Synopsis
John Tremont, a middle-aged man with a family, is summoned to his mother's bedside after she has suffered a heart attack. When he arrives, he finds her shaken but surviving; it is his father, left alone, who is unable to cope, who begins to fail, to slip away from life. Joined by his nineteen-year-old son, John suddenly becomes enmeshed in the frightening, consuming, endless minutiae of caring for a beloved, dying parent. He also finds himself inescapably confronting his own middle age, jammed between his son's feckless impatience to get on with his life and his father's heartbreaking willingness to let go. A story of the love that binds generations, Dad celebrates the universe of possibilities within every individual life.
Reviews
"This is a great American novel. Wharton's eye is sharp as an eagle's; his pitch, perfect; his understanding of the emotions deeply moving. He reaches us, crucially, naturally, where we live."

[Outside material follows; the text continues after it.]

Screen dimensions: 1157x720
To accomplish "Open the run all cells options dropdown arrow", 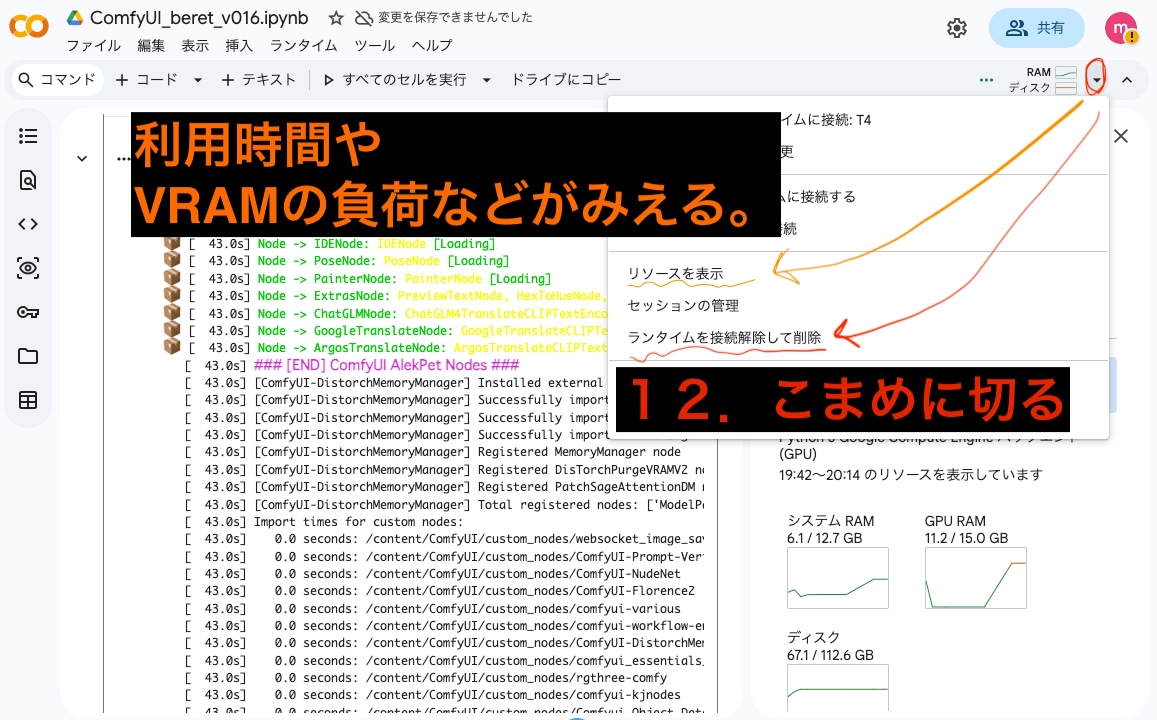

Rebecca Sinkler, Philadelphia Inquirer
"Brilliantly constructed, immediate and moving, painful and funny, and finally deeply cathartic. "
Allen Lacy, San Francisco Chronicle
"For three-quarters of its intensely readable length, [Dad] is bolted firmly to the ground—and then it takes off into charming, heartbreaking dreams and wish fulfillment without once breaking the slender filament attached to a familiar reality. It is a stunningly good book."
Clancy Sigal, New York Magazine
"A luminous book...with each little turn, we see a new facet of forbearance and ineffable love."
Chicago Sun-Times
"John Tremont loves his old parents, especially his Dad; he loves them with a part of himself not many of us are in touch with."
The New York Times Book Review
Reader Reviews
“All-Time Favorite”, May 18, 1999
Reviewer: M. M. Petrelli "bookworm" (Lake Stevens, WA USA)
In 1987, I read what is still one of my all-time favorite books--DAD, by William Wharton. When first his mother, then his father, become ill, John Tremont attempts to sort out their affairs and obtain the best care he can for them. But the book is about so much more than that; it's about the relationships between fathers and sons, about coming to terms with a parent's infirmity and mortality, about letting go, accepting new roles within the family, and realizing that, when all's said and done, your parents are just people with flaws like everyone else. But most of all, DAD is about the final days of Jack Tremont, John's father, and how much John, and everyone else, loved him. Jack was portrayed so well that I loved him too, and I could tell John loved him the way I loved my Grandpa. Grandpa was diagnosed with cancer around the same time I read DAD, and I really identified with John and his feelings of grief, frustration, anger, helplessness, and his incredible love for his dad. It was the kind of book I wished would never end. A real tearjerker!
“Bowled over”, September 14, 2004
Reviewer: Dave Plassman "bookshine" (Moses Lake, WA USA)
Dad snuck up and bit me. I found it uneven. It is a book to be taken apart and studied in chunks. The sequence of the son caring for the parents was incredible; gritty and raw. So many questions raised: what IF you can't stand your own mother but you still have to live with her? What IF there is another and better dimension for your beleaguered father? What do you do if you find your father has pooped his drawers? What if there is no nurse to bail you out? (The image of a middle-aged man tanking out on pinched oxygen haunts me) Read this book and weep: this could be you and your life in a few years. Take what you have now and hug it tight. You will slowly but surely become your father. Wharton digs in and hands you the goods. No holds barred. I am a better though sadder person since I read his work.
“Upsetting and brilliant”, February 24, 2002
Reviewer: Warren Austin (Birmingham, England)
This was a great book and I would recommend it to everyone. It's deeply upsetting, emotional but not whimsical or sloppy like other novels of this genre. This book steers clear of the pretentious narrative [stuff] that we often find ourselves bombarded with. It's funny, sad and clever and should be read by all.